** START OF Information shown **

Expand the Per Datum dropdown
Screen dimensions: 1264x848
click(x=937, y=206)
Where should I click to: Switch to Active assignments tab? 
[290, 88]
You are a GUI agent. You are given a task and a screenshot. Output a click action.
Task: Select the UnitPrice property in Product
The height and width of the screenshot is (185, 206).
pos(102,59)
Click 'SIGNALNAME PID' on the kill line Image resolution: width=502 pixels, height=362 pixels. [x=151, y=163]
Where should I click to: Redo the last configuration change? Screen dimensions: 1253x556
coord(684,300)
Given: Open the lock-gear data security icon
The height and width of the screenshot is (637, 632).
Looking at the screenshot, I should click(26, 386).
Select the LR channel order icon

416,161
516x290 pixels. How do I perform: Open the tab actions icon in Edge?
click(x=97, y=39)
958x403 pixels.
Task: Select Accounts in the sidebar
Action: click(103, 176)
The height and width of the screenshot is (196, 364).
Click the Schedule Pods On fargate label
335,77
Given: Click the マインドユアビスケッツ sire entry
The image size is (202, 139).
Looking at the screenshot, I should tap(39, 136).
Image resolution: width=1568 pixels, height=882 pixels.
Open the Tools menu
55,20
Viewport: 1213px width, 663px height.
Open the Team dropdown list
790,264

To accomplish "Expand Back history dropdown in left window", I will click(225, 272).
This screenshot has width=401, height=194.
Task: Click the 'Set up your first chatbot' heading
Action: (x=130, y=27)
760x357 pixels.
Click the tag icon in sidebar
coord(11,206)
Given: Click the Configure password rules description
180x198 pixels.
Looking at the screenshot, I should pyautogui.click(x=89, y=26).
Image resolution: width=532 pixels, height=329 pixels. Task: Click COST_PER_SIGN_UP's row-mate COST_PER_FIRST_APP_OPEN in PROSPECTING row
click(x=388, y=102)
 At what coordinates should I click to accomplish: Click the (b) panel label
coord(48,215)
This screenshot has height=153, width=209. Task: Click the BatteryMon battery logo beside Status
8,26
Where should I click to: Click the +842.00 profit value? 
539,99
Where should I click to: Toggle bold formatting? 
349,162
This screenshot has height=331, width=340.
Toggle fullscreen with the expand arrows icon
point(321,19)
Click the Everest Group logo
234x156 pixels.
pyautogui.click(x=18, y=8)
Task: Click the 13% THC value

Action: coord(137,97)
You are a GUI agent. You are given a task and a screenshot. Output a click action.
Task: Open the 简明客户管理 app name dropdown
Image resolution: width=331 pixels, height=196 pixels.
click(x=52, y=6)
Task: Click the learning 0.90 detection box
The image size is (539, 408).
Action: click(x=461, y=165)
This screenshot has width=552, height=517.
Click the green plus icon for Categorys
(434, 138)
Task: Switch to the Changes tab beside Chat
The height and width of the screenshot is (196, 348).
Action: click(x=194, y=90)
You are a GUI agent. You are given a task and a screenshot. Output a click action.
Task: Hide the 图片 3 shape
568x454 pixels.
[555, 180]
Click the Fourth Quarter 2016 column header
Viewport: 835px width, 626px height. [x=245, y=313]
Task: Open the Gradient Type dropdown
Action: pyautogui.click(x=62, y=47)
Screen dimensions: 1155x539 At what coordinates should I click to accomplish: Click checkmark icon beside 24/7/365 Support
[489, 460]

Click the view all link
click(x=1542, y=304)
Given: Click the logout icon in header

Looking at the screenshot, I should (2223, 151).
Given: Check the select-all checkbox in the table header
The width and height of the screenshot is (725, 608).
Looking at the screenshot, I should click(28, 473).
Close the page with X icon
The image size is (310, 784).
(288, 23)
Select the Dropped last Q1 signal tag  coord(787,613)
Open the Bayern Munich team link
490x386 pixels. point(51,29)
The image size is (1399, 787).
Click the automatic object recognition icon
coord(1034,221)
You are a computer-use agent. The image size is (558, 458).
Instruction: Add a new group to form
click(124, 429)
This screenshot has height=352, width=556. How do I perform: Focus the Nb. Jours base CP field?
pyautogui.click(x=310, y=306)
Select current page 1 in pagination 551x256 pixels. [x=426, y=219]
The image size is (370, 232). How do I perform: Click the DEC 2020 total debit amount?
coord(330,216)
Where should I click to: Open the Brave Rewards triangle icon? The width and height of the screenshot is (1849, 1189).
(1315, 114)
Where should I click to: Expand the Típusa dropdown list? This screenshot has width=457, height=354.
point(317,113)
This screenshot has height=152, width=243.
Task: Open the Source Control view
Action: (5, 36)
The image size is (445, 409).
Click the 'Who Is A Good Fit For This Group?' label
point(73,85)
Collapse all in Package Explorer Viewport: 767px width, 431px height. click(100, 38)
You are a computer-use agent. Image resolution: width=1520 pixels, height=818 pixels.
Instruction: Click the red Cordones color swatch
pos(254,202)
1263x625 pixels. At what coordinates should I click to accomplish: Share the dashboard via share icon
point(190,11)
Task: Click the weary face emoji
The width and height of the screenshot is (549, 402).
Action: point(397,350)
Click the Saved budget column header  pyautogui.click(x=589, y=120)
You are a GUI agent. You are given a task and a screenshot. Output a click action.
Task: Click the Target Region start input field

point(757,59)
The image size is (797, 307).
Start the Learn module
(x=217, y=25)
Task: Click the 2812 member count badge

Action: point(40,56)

** END OF Information shown **

● Given exercise:
Rewrite the whole listing with every occurrence of "Where should I click to" changed to "Where do I click to", leaving everything else the same.

● In response:
Expand the Per Datum dropdown
Screen dimensions: 1264x848
click(x=937, y=206)
Where do I click to: Switch to Active assignments tab? 
[290, 88]
You are a GUI agent. You are given a task and a screenshot. Output a click action.
Task: Select the UnitPrice property in Product
The height and width of the screenshot is (185, 206).
pos(102,59)
Click 'SIGNALNAME PID' on the kill line Image resolution: width=502 pixels, height=362 pixels. [x=151, y=163]
Where do I click to: Redo the last configuration change? Screen dimensions: 1253x556
coord(684,300)
Given: Open the lock-gear data security icon
The height and width of the screenshot is (637, 632).
Looking at the screenshot, I should click(26, 386).
Select the LR channel order icon

416,161
516x290 pixels. How do I perform: Open the tab actions icon in Edge?
click(x=97, y=39)
958x403 pixels.
Task: Select Accounts in the sidebar
Action: click(103, 176)
The height and width of the screenshot is (196, 364).
Click the Schedule Pods On fargate label
335,77
Given: Click the マインドユアビスケッツ sire entry
The image size is (202, 139).
Looking at the screenshot, I should tap(39, 136).
Image resolution: width=1568 pixels, height=882 pixels.
Open the Tools menu
55,20
Viewport: 1213px width, 663px height.
Open the Team dropdown list
790,264

To accomplish "Expand Back history dropdown in left window", I will click(225, 272).
This screenshot has width=401, height=194.
Task: Click the 'Set up your first chatbot' heading
Action: (x=130, y=27)
760x357 pixels.
Click the tag icon in sidebar
coord(11,206)
Given: Click the Configure password rules description
180x198 pixels.
Looking at the screenshot, I should pyautogui.click(x=89, y=26).
Image resolution: width=532 pixels, height=329 pixels. Task: Click COST_PER_SIGN_UP's row-mate COST_PER_FIRST_APP_OPEN in PROSPECTING row
click(x=388, y=102)
 At what coordinates should I click to accomplish: Click the (b) panel label
coord(48,215)
This screenshot has height=153, width=209. Task: Click the BatteryMon battery logo beside Status
8,26
Where do I click to: Click the +842.00 profit value? 
539,99
Where do I click to: Toggle bold formatting? 
349,162
This screenshot has height=331, width=340.
Toggle fullscreen with the expand arrows icon
point(321,19)
Click the Everest Group logo
234x156 pixels.
pyautogui.click(x=18, y=8)
Task: Click the 13% THC value

Action: coord(137,97)
You are a GUI agent. You are given a task and a screenshot. Output a click action.
Task: Open the 简明客户管理 app name dropdown
Image resolution: width=331 pixels, height=196 pixels.
click(x=52, y=6)
Task: Click the learning 0.90 detection box
The image size is (539, 408).
Action: click(x=461, y=165)
This screenshot has width=552, height=517.
Click the green plus icon for Categorys
(434, 138)
Task: Switch to the Changes tab beside Chat
The height and width of the screenshot is (196, 348).
Action: click(x=194, y=90)
You are a GUI agent. You are given a task and a screenshot. Output a click action.
Task: Hide the 图片 3 shape
568x454 pixels.
[555, 180]
Click the Fourth Quarter 2016 column header
Viewport: 835px width, 626px height. [x=245, y=313]
Task: Open the Gradient Type dropdown
Action: pyautogui.click(x=62, y=47)
Screen dimensions: 1155x539 At what coordinates should I click to accomplish: Click checkmark icon beside 24/7/365 Support
[489, 460]

Click the view all link
click(x=1542, y=304)
Given: Click the logout icon in header

Looking at the screenshot, I should (2223, 151).
Given: Check the select-all checkbox in the table header
The width and height of the screenshot is (725, 608).
Looking at the screenshot, I should click(28, 473).
Close the page with X icon
The image size is (310, 784).
(288, 23)
Select the Dropped last Q1 signal tag  coord(787,613)
Open the Bayern Munich team link
490x386 pixels. point(51,29)
The image size is (1399, 787).
Click the automatic object recognition icon
coord(1034,221)
You are a computer-use agent. The image size is (558, 458).
Instruction: Add a new group to form
click(124, 429)
This screenshot has height=352, width=556. How do I perform: Focus the Nb. Jours base CP field?
pyautogui.click(x=310, y=306)
Select current page 1 in pagination 551x256 pixels. [x=426, y=219]
The image size is (370, 232). How do I perform: Click the DEC 2020 total debit amount?
coord(330,216)
Where do I click to: Open the Brave Rewards triangle icon? The width and height of the screenshot is (1849, 1189).
(1315, 114)
Where do I click to: Expand the Típusa dropdown list? This screenshot has width=457, height=354.
point(317,113)
This screenshot has height=152, width=243.
Task: Open the Source Control view
Action: (5, 36)
The image size is (445, 409).
Click the 'Who Is A Good Fit For This Group?' label
point(73,85)
Collapse all in Package Explorer Viewport: 767px width, 431px height. click(100, 38)
You are a computer-use agent. Image resolution: width=1520 pixels, height=818 pixels.
Instruction: Click the red Cordones color swatch
pos(254,202)
1263x625 pixels. At what coordinates should I click to accomplish: Share the dashboard via share icon
point(190,11)
Task: Click the weary face emoji
The width and height of the screenshot is (549, 402).
Action: point(397,350)
Click the Saved budget column header  pyautogui.click(x=589, y=120)
You are a GUI agent. You are given a task and a screenshot. Output a click action.
Task: Click the Target Region start input field

point(757,59)
The image size is (797, 307).
Start the Learn module
(x=217, y=25)
Task: Click the 2812 member count badge

Action: point(40,56)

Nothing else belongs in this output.